### Source

FEATURED ARTIST: ANDY PAIKO ARTIST STATEMENT
Glass artist Andy Paiko is known for ambitious, technical works which explore the metaphorical and symbolic tension of form versus function. His work has been featured in such national and international print publications as FRAME, Wired UK, American Craft, Glass Art Quarterly, the Corning Museum’s New Glass Review, and numerous online blogs. He was selected as one of twenty emerging Searchlight Artists for 2008 by the American Craft Council. Paiko holds a BS in
Studio Art from California Polytechnic State University and currently resides in Portland, Oregon.
The most commonly held image of a “glassblower” is of a somewhat romanticized craftsman surrounded by flaming furnaces, making vases and bowls and drinking vessels, water jugs and little decorative horses for countertop and mantle. Though this is for the most part accurate, I consider my goal as an artist to examine the role of glass in relation to its function. Must a vessel be used in order to be functional? Does a functionless sculpture have a real purpose outside of aesthetic contemplation? If so, does its creator have to take responsibility for making something that is otherwise useless?
These questions have led me away from abstraction towards a symbolic way of dealing with the form/function relationship. Each piece could be metaphorical. It could comment on the difficulty of life’s everyday decisions, society’s relationship with nature or language, or the way the mind grasps experience through dreams. But further, I want to make things that try to both communicate AND imitate purpose.

### Dataset extract
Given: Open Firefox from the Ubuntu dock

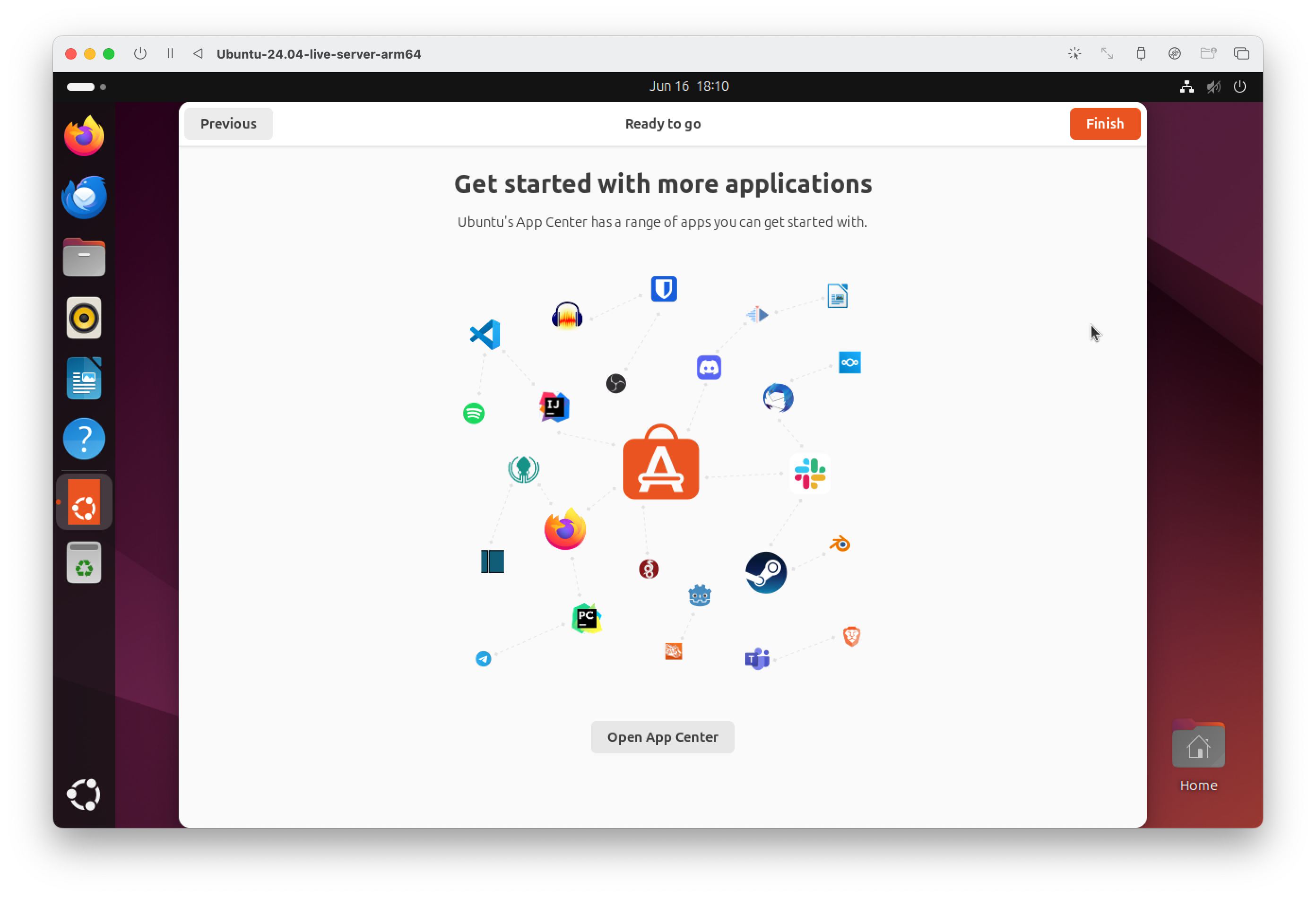Looking at the screenshot, I should [84, 136].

### Goals
1. Answer the following from the Andy Paiko artist statement.
(a) Which organization selected Paiko as one of twenty emerging Searchlight Artists for 2008?
(b) From which institution does Paiko hold a BS in Studio Art?
(c) What does the artist say he wants to make things that try to do?
2. Carry on the Andy Paiko artist statement from the point where it stops.

### Results
1.
(a) The American Craft Council.
(b) California Polytechnic State University.
(c) Both communicate and imitate purpose.

2.
The glassblowing process is an additive one, much like our personalities. Rather than a form emerging from a block of solid stone reductively, forms of glass are pushed into space organically by a cumulative history of layering and motion. My object-making process has developed to extend this layering, whereby many separate, individual glass parts are fused cold, away from the furnace to form a collage of sorts. This allows for a degree of detail and complexity difficult to achieve on the end of a blowpipe.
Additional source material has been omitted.